What is Stress Doing to Your Body?
A chronic state of stress
can have widespread negative effects, such as:
• Poor digestion – reduced
digestive secretions can lead to bloating, abdominal pain and reflux.
•
Irregular blood sugar control – cortisol signals the release of sugars into the
bloodstream in anticipation that muscles will need fuel to help you run away.
These sugar spikes can lead to weight gain if the sugars are not utilised as
muscle fuel and instead converted to fat. Another reason to lay off the caffeine if you are stressed as this exaggerates this response.
• Hormonal imbalances – lack of
libido, menstrual irregularity and fertility issues can all arise when your
body switches to making stress hormones in preference to sex hormones.
- Brain health - did you know that the brain can reshape certain parts to promote resilience to stress or reinforce negative pathways that worsen the manifestation of stress-related conditions?
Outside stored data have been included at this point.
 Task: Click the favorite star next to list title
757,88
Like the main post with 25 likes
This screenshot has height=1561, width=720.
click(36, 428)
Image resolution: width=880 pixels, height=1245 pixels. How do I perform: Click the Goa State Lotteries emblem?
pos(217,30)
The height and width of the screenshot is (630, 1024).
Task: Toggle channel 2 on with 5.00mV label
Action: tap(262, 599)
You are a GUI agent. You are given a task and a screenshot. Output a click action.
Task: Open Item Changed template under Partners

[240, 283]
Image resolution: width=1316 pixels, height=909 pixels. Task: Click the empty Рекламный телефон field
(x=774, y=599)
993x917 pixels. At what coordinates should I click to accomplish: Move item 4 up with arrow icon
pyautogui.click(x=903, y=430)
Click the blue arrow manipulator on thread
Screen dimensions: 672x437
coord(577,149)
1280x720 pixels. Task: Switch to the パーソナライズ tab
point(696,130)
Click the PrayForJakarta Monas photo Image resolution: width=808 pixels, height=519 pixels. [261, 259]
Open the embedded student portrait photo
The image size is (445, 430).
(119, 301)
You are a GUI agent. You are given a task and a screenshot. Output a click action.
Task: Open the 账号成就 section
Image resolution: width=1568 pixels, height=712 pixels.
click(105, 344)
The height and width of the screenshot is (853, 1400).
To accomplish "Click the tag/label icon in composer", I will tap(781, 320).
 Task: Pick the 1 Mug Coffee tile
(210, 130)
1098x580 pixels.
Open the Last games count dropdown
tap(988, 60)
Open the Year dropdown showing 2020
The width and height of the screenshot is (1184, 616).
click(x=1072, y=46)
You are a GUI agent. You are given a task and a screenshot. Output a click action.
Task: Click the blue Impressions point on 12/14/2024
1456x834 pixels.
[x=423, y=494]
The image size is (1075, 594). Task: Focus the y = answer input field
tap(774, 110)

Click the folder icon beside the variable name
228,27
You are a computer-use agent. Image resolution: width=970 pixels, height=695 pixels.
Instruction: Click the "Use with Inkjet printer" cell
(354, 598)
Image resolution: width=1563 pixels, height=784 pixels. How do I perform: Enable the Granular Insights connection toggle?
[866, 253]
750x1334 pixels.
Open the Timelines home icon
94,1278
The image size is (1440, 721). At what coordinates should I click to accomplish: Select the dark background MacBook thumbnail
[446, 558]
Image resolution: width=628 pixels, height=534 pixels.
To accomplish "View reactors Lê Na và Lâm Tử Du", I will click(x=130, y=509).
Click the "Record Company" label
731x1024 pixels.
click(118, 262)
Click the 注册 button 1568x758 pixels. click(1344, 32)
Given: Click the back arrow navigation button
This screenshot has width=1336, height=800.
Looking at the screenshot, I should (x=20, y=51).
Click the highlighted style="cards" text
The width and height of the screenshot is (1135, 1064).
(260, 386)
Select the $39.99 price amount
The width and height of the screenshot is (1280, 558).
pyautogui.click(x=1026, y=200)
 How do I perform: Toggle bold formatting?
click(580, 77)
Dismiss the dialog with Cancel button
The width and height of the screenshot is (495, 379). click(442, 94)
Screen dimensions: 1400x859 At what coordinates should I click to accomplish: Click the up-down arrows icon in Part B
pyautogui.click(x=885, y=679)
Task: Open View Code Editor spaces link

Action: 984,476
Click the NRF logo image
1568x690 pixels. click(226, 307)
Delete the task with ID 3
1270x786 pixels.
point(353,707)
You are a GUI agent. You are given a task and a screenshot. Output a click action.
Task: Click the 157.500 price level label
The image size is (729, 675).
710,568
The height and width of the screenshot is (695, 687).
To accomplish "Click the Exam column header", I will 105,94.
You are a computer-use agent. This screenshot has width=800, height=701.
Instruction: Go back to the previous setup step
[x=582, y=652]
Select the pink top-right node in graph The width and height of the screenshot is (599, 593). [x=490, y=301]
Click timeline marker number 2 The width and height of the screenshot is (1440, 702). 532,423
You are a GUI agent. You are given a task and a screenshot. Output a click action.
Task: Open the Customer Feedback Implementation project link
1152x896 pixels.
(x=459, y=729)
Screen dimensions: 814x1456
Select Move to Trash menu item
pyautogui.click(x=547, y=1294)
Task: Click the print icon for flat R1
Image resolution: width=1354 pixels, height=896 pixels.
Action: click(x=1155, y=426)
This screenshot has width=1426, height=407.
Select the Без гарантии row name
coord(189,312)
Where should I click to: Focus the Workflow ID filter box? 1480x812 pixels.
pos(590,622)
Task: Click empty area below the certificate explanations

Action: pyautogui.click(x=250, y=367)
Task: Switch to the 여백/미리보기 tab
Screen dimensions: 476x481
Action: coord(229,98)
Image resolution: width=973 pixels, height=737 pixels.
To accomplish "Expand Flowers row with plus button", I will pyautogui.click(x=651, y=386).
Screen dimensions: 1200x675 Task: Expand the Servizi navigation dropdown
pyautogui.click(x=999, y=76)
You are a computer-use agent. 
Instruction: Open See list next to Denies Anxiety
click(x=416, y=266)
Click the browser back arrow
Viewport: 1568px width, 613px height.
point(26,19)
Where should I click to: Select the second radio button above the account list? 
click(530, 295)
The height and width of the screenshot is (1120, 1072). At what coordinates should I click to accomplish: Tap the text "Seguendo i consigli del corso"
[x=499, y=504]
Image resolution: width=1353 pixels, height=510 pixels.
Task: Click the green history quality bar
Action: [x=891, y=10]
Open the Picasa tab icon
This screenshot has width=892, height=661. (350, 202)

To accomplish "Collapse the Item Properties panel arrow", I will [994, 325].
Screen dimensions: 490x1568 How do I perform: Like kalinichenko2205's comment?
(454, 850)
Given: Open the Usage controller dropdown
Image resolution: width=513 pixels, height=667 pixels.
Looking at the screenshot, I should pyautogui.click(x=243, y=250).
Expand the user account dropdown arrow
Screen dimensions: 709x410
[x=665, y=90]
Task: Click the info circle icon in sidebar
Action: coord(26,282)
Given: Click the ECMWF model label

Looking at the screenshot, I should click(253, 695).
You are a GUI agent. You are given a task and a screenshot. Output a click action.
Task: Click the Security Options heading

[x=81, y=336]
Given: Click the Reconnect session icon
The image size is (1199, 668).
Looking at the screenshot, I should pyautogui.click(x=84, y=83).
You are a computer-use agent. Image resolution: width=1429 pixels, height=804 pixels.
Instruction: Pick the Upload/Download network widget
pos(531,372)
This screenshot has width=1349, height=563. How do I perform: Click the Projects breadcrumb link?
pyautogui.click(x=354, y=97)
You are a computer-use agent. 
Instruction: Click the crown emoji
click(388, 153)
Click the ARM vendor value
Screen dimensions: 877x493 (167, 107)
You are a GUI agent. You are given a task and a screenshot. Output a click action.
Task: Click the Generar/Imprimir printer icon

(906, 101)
- We have the Hippocampus part of the brain which is responsible for emotional control, decision making, clear thinking and the Amygdala which is responsible for fear and worry (animal brain- going to get you out of trouble when you need it).
- But....Depending on how YOU deal with stress- you can either promote resilience through neurotrophic (adaptive and beneficial plasticity) factors promoting a healthy hippocampus or .....neurotoxic factors (maladaptive causing enlarged amaygdala and thus manifesting stress related conditions.
Neurotrophic Factors to add to your day or week:
Eat Fresh, remove as many packaged foods as possible and get back to basics with – lean proteins, antioxidant-rich fresh fruits and vegetables and essential fatty acids from oily fish, nuts and seeds, all nourish your neurotransmitters and add a healthy dose of stress reducing magnesium and B Vitamins. The last thing you want to do is stuff yourself with takeaways, sugar, unhealthy foods that are neurotoxic.
Exercise or move regularly – a fabulous stress buster, exercise helps burn up excess adrenaline whilst releasing the ‘feel good’ chemical messengers, the ‘endorphins’. And stretch- lengthening out tight muscles.
Get enough and quality sleep (seven to eight hours) – practice good ‘sleep hygiene’ techniques such as no TV or computer time for at least half an hour before bedtime and avoid caffeine in the afternoons. Dim lights an hour before bed to promote melatonin production or sit in a dim light room. Avoid being hot or cold. Make sure you are hydrated.
Meditate – particularly helpful if you cannot “switch off” your brain at night. There are numerous techniques available to help calm an overactive mind, such as transcendental meditation, mindfulness and creative visualisation.
Happiness and gratitude during your day. Even if its looking out the window and seeing a beautiful tree or txting or phoning a friend or dancing around the house. These are neurotrophic factors.
- If one is under stress, yet has adequate neurotrophic support, one should be able to cope with the stress load without causing unnecessary overwhelm, sadness or worry.
Breaking
the Cycle.. There are several nutrients and herbs
that can help calm an overactive stress response, which may be hindering you
from achieving your health goals. For example, magnesium is essential for the
nervous system by supporting the appropriate functioning of your brains
chemical messengers, the ‘neurotransmitters’. Magnesium also produces energy,
helping you resolve the fatigue that may come with being stressed. In addition,
the B vitamins (often taken as a complex) work as a team with magnesium to
support your nervous system as well as play a role in energy production
themselves.
A class of herbs known as ‘adaptogens’ may be helpful to increase
your body’s physical and mental capacity to cope with stress. Traditional
adaptogenic herbs include withania, rehmannia and rhodiola. If stress makes you
uptight you may also need anxiolytic herbs. These help reduce feelings of
anxiety and promote more restful sleep so you can handle the challenges your
day has for you more easily. Passionflower, zizyphus, and magnolia are all
anxiolytic herbs that have been extensively studied for their mild sedative and
calming effects. We can recommend formulas that contain
combinations of these herbs and nutrients depending upon your needs, so you can
break the cycle of chronic stress and get back on the path to wellbeing.
Stress is an inevitable part of modern lifestyles, but it
needn’t get the better of you nor keep you from reaching your health goals. By implementing healthy routine, coping strategies and natural supplements you can not only regain control over the stress in your life but thrive!